Positioning itself as a portrait of Conan O’Brien’s tireless dedication to entertaining and pleasing his fans (as well as his consuming need for audience-applause approval), Conan O’Brien Can’t Stop nonetheless can’t mask that, at heart, it’s merely a trifling tour doc that gives further excessive attention to the late-night star’s 2010 ouster as The Tonight Show host. O’Brien’s contentious split from NBC, which included an agreement that he not appear on TV, radio, or the Internet for six months, is the guiding motivation behind his cross-country “Legally Prohibited from Being Funny on Television Tour,” which O’Brien uses as a vehicle for expunging the still-burning anger he has at being forced out of his former job.
In the abstract, O’Brien’s sudden and unmerited termination resonates as a high-profile example of the unexpected unemployment faced by so many Americans during these tough economic times. But in reality, there’s something disagreeably narcissistic about his need to continually harp on his recent troubles, given that he remains a happily married, father-of-two multi-millionaire whose tour (and subsequent gig on TBS) confirms that, relatively speaking, he’s still on top—circumstances that relegate his on- and off-stage references to his firing as more than a tad perspective-challenged.
Consequently, Conan O’Brien Can’t Stop comes off as a vanity project aimed at giving O’Brien another platform to express his frustration and fury over the NBC fracas. Even so, it’s also a passable on-the-road travelogue, one full of pedestrian rehearsal, performance, and backstage footage that captures O’Brien’s workaholic side.
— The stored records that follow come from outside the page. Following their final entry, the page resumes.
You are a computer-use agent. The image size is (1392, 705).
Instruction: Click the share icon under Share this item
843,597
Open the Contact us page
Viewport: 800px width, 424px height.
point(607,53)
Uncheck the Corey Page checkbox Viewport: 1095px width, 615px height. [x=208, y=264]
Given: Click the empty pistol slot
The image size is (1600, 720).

Driven not only to perfect his material (which is part stand-up, part musical), but also to engage with any and every admirer or colleague he encounters, the comedian proves a mildly endearing figure who recognizes the value in hard work and (frequently scathing jabs aside) treating people well.
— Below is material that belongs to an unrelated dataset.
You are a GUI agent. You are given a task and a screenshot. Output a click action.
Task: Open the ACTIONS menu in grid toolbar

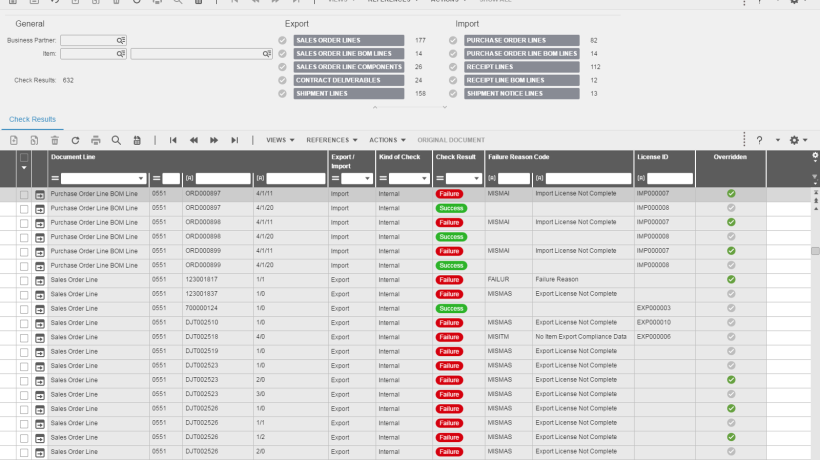coord(388,140)
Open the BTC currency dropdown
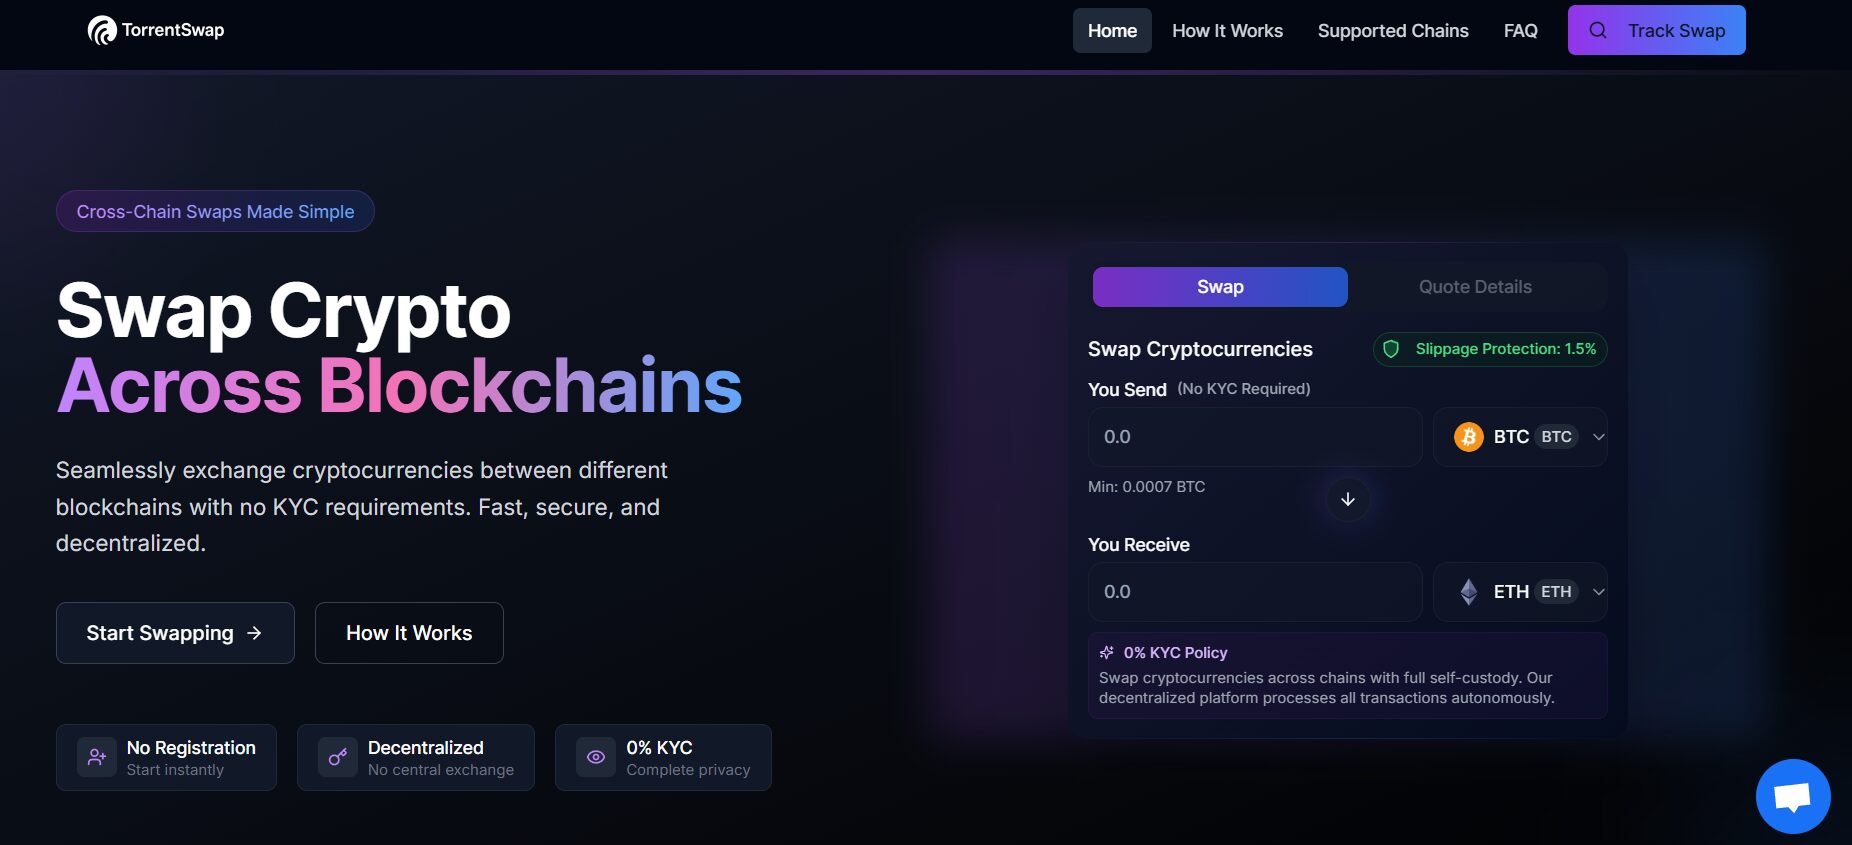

However, since there’s very little humor during these vignettes (most of it coming via impromptu visits from celebs like 30 Rock‘s Jack McBrayer, and riffing with sidekick Andy Richter), this home video-ish material feels like PR fluff designed to show that, despite his bitterness, O’Brien is a really good guy who cares for his staff, his audience, and his kids. That may very well be true, but never amounting to more than a celebration of “Team Coco” fandom devoid of drama or insights into the industry, the creative process, or the “therapeutic” nature of the tour itself, it’s a documentary portrait that makes one wish O’Brien’s woe-is-me harping about his faux-tragic The Tonight Show fate would finally stop.